好久没自己从头搭建模型,而且hyperopt在torch的应用示例较少,所以记录一些debug遇到的问题点
——————
1、hyperopt无法正常生成搜索空间
翻看库的源代码,fmin导入的参数函数fn只能由搜索空间作为首个传入参数,最好是唯一的参数
fn : callable (trial point -> loss)
This function will be called with a value generated from `space`
as the first and possibly only argument. It can return either
a scalar-valued loss, or a dictionary. A returned dictionary must
contain a 'status' key with a value from `STATUS_STRINGS`, must
contain a 'loss' key if the status is `STATUS_OK`. Particular
optimization algorithms may look for other keys as well.

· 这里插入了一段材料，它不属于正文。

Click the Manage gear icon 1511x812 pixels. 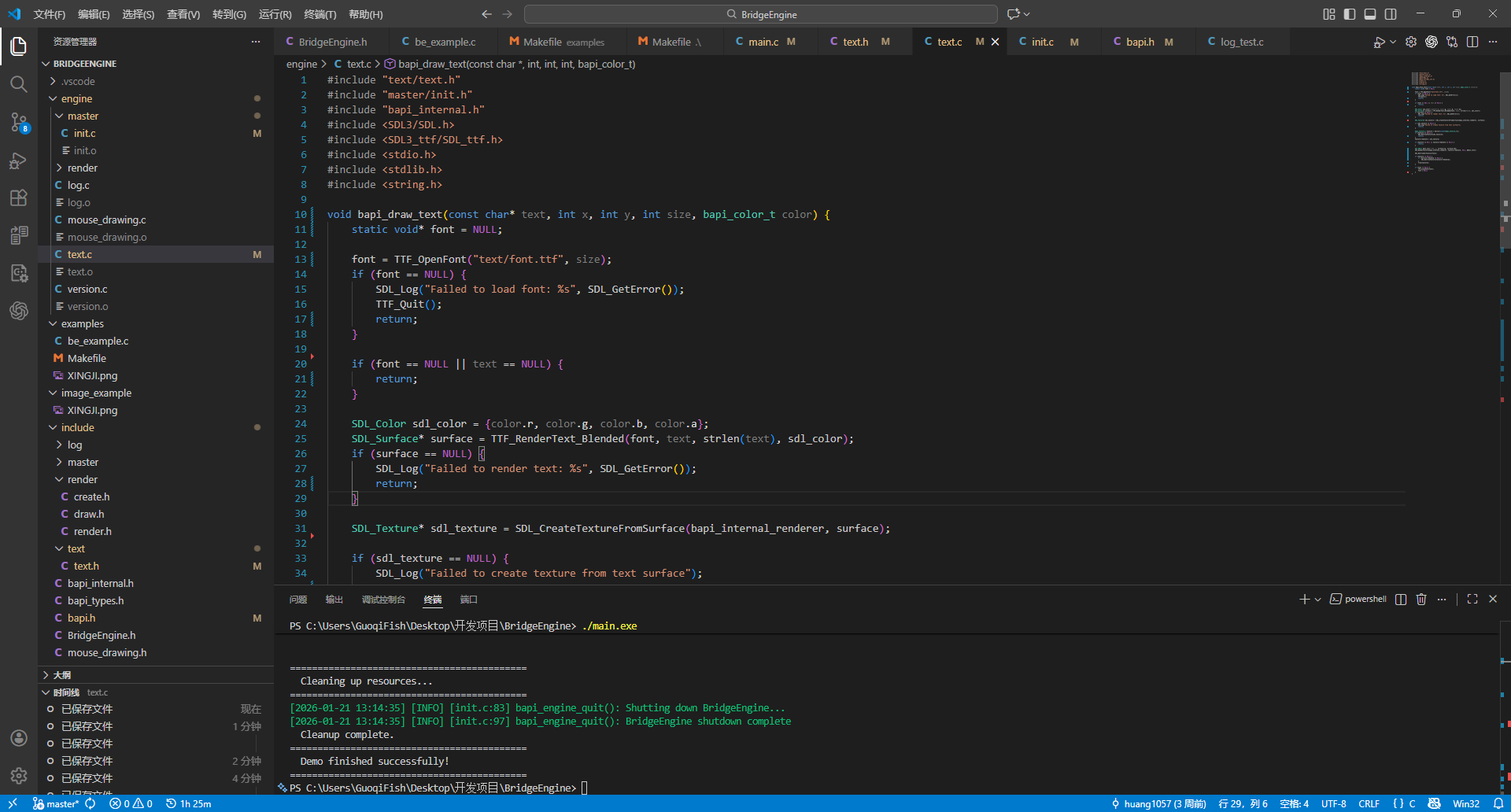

An
optional sub-dictionary associated with an 'attachments' key will
be removed by fmin its contents will be available via
`trials.trial_attachments`. The rest (usually all) of the returned
dictionary will be stored and available later as some 'result'
sub-dictionary within `trials.trials`.
2、输入数据维度
模型的input_dim和output_dim对应的是数据集的特征量。
3、损失函数输出为NAN
数据集存在空值,反向传播时导致损失计算为NAN,需要对缺失值进行处理。
解决方法举例:df=df.dropna()
另:问题可以通过函数进行检查:with torch.autograd.detect_anomaly():
又另:虽然正常跑通但是损失值看着还是有点高,可能之后需要考虑一下normalization
4、outputs和labels维度不对应
报错提示:类似于:UserWarning: Using a target size (torch.Size([64,1])) that is different to the input size (torch.Size([64,])). This will likely lead to incorrect results due to broadcasting. Please ensure they have the same size.
参考:https://blog.csdn.net/xll_bit/article/details/123906121
解决方法:在forward函数返回输出前,对outputs([64,1])用torch.squeeze()
与labels的维度([64,])进行降维对齐形状,否则torch采用自动broadcast会影响loss计算。(如果要升维,用torch.unsqueeze
)
5、hp.choice
hp.choice返回值为选择范围列表的索引;
但是看示例都可以直接用params['label']
在模型中引入参数,实践发现在模型中应用时产生了可选列表不存在的值(0、1等)
报错提示:
{'activation': 0, 'batch_size': 0, 'layers': 1, 'learning_rate': 2, 'regularization_rate': 2, 'units1': 2, 'units2': 0, 'units3': 1, 'units4': 7}
/.../torch/lib/python3.11/site-packages/torch/nn/init.py:412: UserWarning: Initializing zero-element tensors is a no-op
warnings.warn("Initializing zero-element tensors is a no-op")
搜索空间:
space={'units1':hp.choice('units1',[4,8,16,32,64,128,256,512]),
'units2':hp.choice('units2',[4,8,16,32,64,128,256,512]),
'units3':hp.choice('units3',[4,8,16,32,64,128,256,512]),
'units4':hp.choice('units4',[4,8,16,32,64,128,256,512]),
'layers':hp.choice('layers',[2,3,4]),
'batch_size':hp.choice('batch_size',[32,64,128,256,500]),
'learning_rate':hp.choice('learning_rate',[0.001,0.01,0.1]),
'regularization_rate':hp.choice('regularization_rate',[0,0.001,0.01,0.1]), # 优化器为了正则化设置的weight_decay
'activation':hp.choice('activation',['relu','softplus'])
}
参考:https://docs.azure.cn/zh-cn/databricks/machine-learning/automl-hyperparam-tuning/hyperopt-best-practices
语句是训练结束以下标形式返回最优参数,可以在fmin函数里设置return_argmin=False
返回数值
6、early_stop_fn
发现没有跑完设定的epoch就中止了,一番排查以后发现是参考的代码设置了early_stop_fn。
参考:https://zhuanlan.zhihu.com/p/629690012
from hyperopt.early_stop import no_progress_loss
early_stop_fn用于提前停止参数,一般从hyperopt库导入的方法no_progress_loss(),这个方法中可以输入具体的数字n,表示当损失连续n次没有下降时,让算法提前停止。由于贝叶斯方法的随机性较高,当样本量不足时需要多次迭代才能够找到最优解。